Being Samoan has taught me the most important value, and that’s respect. As an afakasi woman growing up in the Mainland, the Fa’a Samoa Way, is something I’ve always felt made me unique because knowing the culture from which I come from gives me even more foresight of what I want my future to look like, how I treat other people and how I ultimately treat myself. I have an understanding that everything I do ultimately reflects on my family and my people. As the minority in most of the places I grew up, I had to make sure I was proving to myself and others that I have a higher regard for myself and my goals, through self-respect.
I started pageantry in 2013, when I won Miss Nevada Collegiate America 2014. I was a student at the University of Nevada, Las Vegas and a part of the prize package, like most pageants, was scholarship money. Not only did pageantry benefit me in school but it helped me with goal-planning, public speaking, networking skills and it showed me the importance of giving back to the communities around me. It’s safe to say I fell in love with pageantry! I then went on to compete at Miss Nevada USA in 2015 and 2017, then finally took the crown home after competing again for the third time! This time was different because I really invested in my preparation. I competed and won a preliminary pageant, which put me on everyone’s radar and I had the opportunity to get into the community with a legitimate title and I hired a pageant coach who helped me fine-tune my platform and my interview skills.
I grew up watching Miss Universe and that was the first time I saw beauty queens who looked like me! The national costume portion of that completion is what I fell in love with, especially being Samoan, I always envisioned myself on that same stage representing my country and island in a national costume. The USA pageant system is the only system that allows you to compete for Miss Universe, so entering Miss Nevada USA wasn’t a hard decision at all.
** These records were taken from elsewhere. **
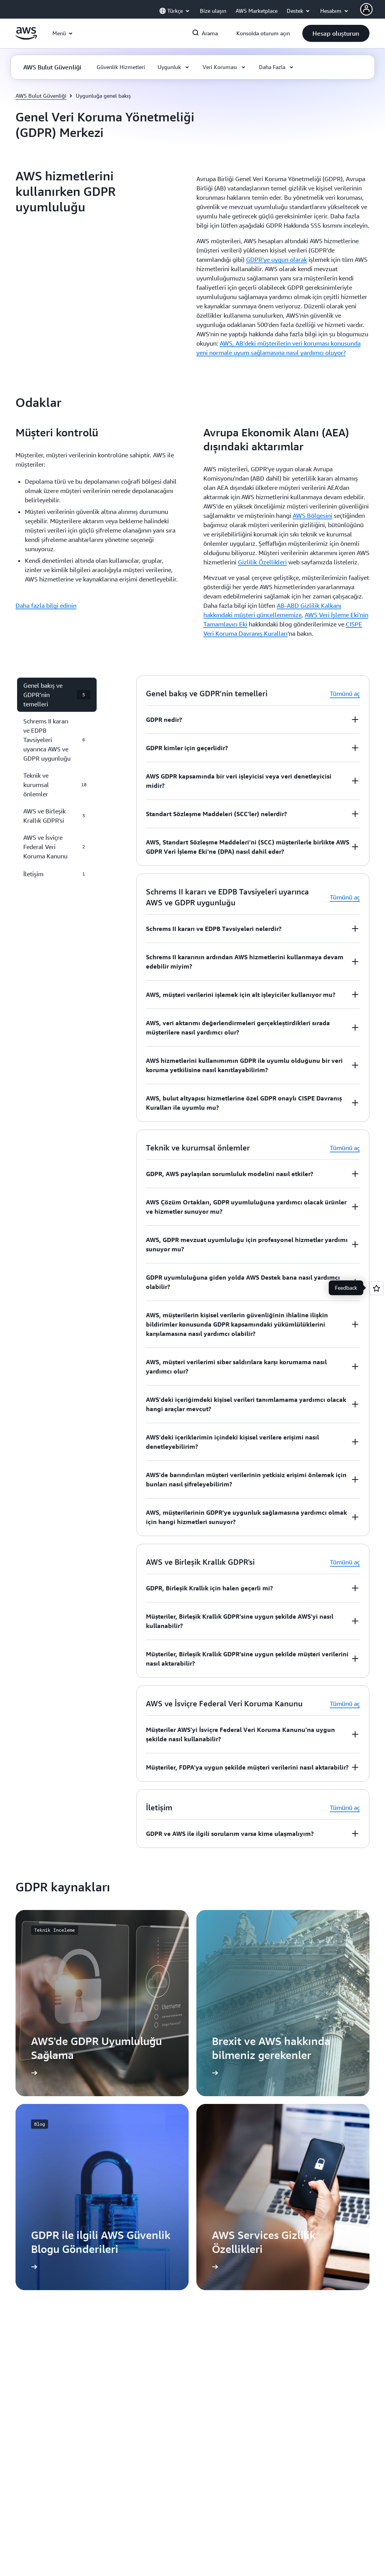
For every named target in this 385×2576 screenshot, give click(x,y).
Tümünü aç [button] (345, 693)
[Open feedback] (376, 1288)
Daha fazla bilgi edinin (46, 605)
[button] (335, 33)
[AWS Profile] (366, 9)
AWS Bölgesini (312, 515)
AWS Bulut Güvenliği (41, 95)
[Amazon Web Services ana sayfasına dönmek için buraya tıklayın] (26, 38)
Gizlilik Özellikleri (262, 562)
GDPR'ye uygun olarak (276, 259)
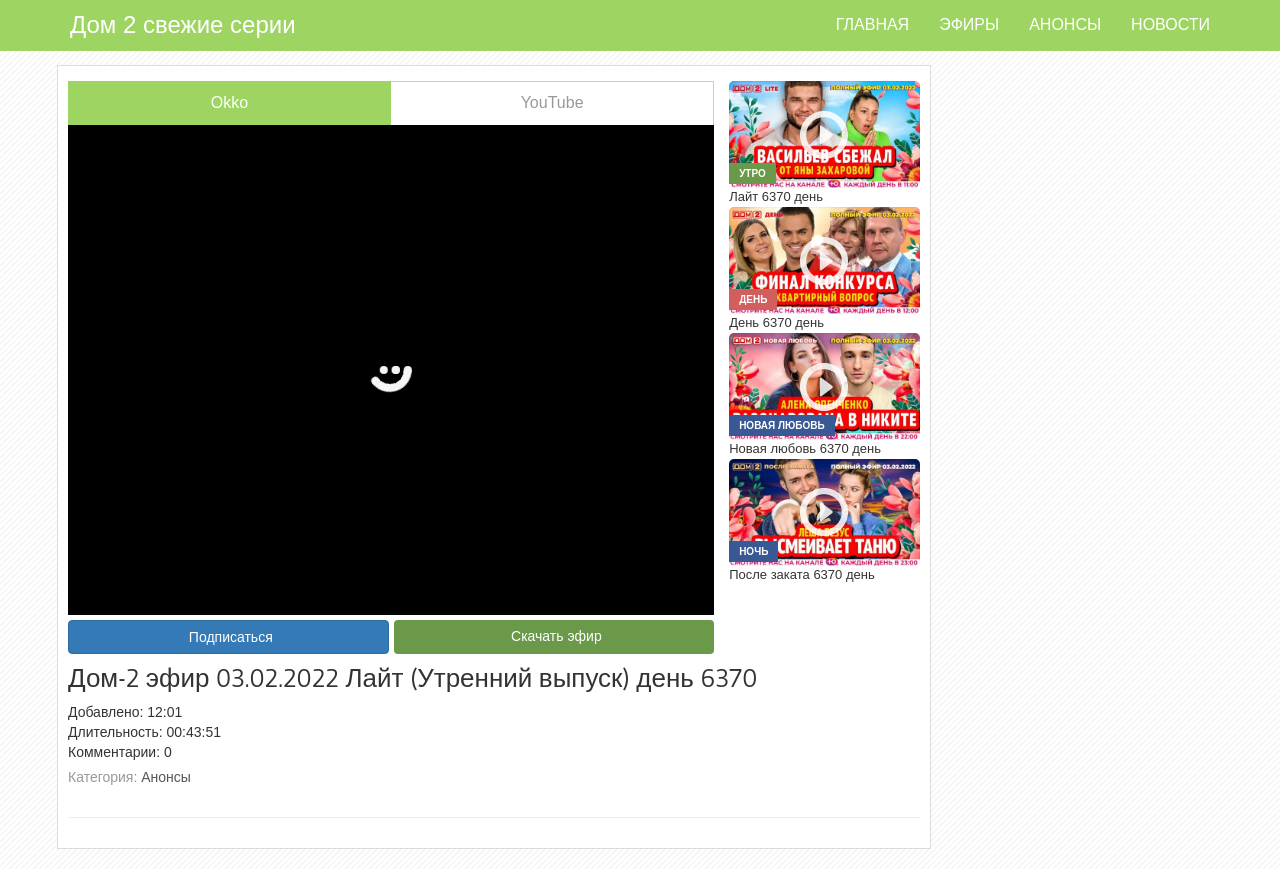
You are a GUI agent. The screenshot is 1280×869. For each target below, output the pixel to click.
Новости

Pageants that focus on and celebrate the unique differences of each contestant I believe are the important factors for any women of color and Pasifika women to look for when wanting to compete because she should be in a place where she’s accepted and given a platform to empower others who can relate to her in a significant way.
Growing up, I was almost always the only minority in any school I’ve attended and workplace. Competing in the pageant world wasn’t any different, and instead of looking at that fact as a negative, I found it empowering. Having such a positive platform and being a women of color, you are the example for other young women so it’s important that you find what your passionate about and use the exposure to give back the communities around you so they feel inspired to do the same.
I’ve been lucky enough to have such amazing support system backing me in everything that I do, so I always focus on the positive reinforcements in my life rather than the negatives. I do understand that there is a common misconception of women who participate in pageants and that is that they’re vain. Pageants are more than beauty. Pageantry empowers the contestants to have the confidence to believe in themselves on and off the stage.
I’m most passionate about making connections with people. I pride myself in making those who I have the opportunity to encounter feel comfortable enough to open up and share their stories with me. Being someone with this platform, I think it’s so important to be relatable especially when dealing with the youth. It’s always my goal to create an environment where others can walk away feeling inspired and motivated to believe in their big dreams and that anything is possible.
My biggest inspiration is my entire family. Being raised in a Samoan family, rich with culture, family was something I was raised to see as a priority. Being family-oriented helps to ground me and shows me what really matters in life. My family, both in the mainland and in Samoa, have all continued to be a beacon of support that has been continuous throughout my entire life and career. They always find a way to show their excitement for whatever it is I choose to do, and because of them I wouldn’t be where I am. I thank God for blessing me with the most supportive family, near and far.